Geriatrics is a medical specialty that deals with the prevention, diagnosis, treatment, remedial and social aspects of illness in older people, mainly those 75 and older. There are 11.7 licensed geriatricians per 100,000 Canadians over 75. For comparison, there are 2,887 pediatricians in Canada, or 48.8 per 100,000 Canadians under 15.
To ensure seniors have access to high-quality healthcare when they need it, more professionals will be needed to manage and provide such care. The imbalance and general lack of elderly medicine specialists will not be solved quickly or without intervention.
In 2019, there were only 10 applicants to “family medicine and integrated care of the elderly” in the entire country. It takes 10 years of training to become a medical specialist (four years of medical school, four years to become qualified in general internal medicine and two years to specialize). Canada’s senior population is projected to grow by about 50 percent in the time is would take to train new geriatrics specialists. Given the lack of popularity of geriatrics among medical students, and the time it takes to train specialists, more geriatricians is not the solution to the current and growing shortage of healthcare professionals able to provide care for elderly patients.
More than two-thirds of Canada’s geriatricians work in academic health sciences centres, which makes them well-placed to educate medical students and other physicians about elderly care clinical practices.
If the scope of primary care could be broadened to embrace at least the first phase of geriatric care, it would reduce the number of elderly patients that need referral to geriatric and other specialists. It would also free some geriatricians’ time to focus on the patients with the highest need.
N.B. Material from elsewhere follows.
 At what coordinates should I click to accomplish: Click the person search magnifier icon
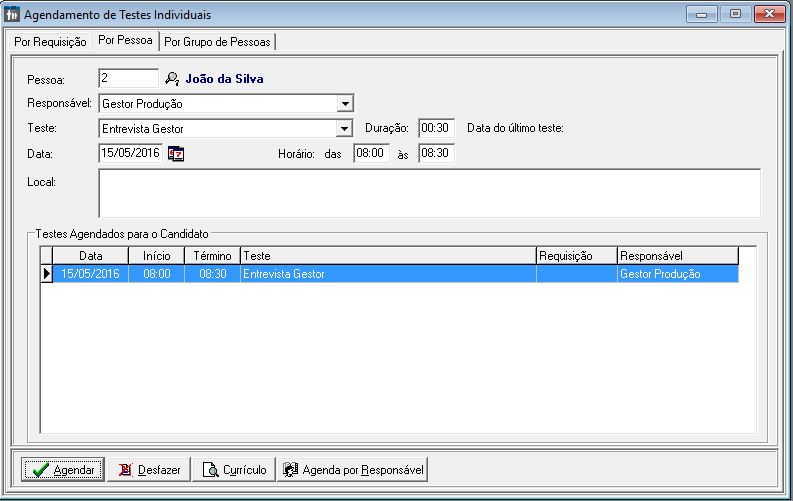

Expanding the scope of primary care to early geriatrics is no small task and will require enhanced competency requirements for family physicians and nurse practitioners. It will also require easy access to clinical guidelines and the ability to consult with the relevant experts and specialists when necessary for primary care providers.
Elderly care specialists will continue to have an important role in treating the most complex-needs patients.
The current need for more elderly care providers, however, will not be solved by more specialists alone. Most physicians gain experience with elderly care during their training. Enhancing that training and broadening the scope of primary care is one way to ensure continuing access to high quality care for Canadians as they age.
Rosalie Wyonch is a Policy Analyst at the C.D. Howe Institute and Don Drummond is Adjunct Professor at the School of Policy Studies at Queen’s University and a Senior Fellow at the C.D. Howe Institute.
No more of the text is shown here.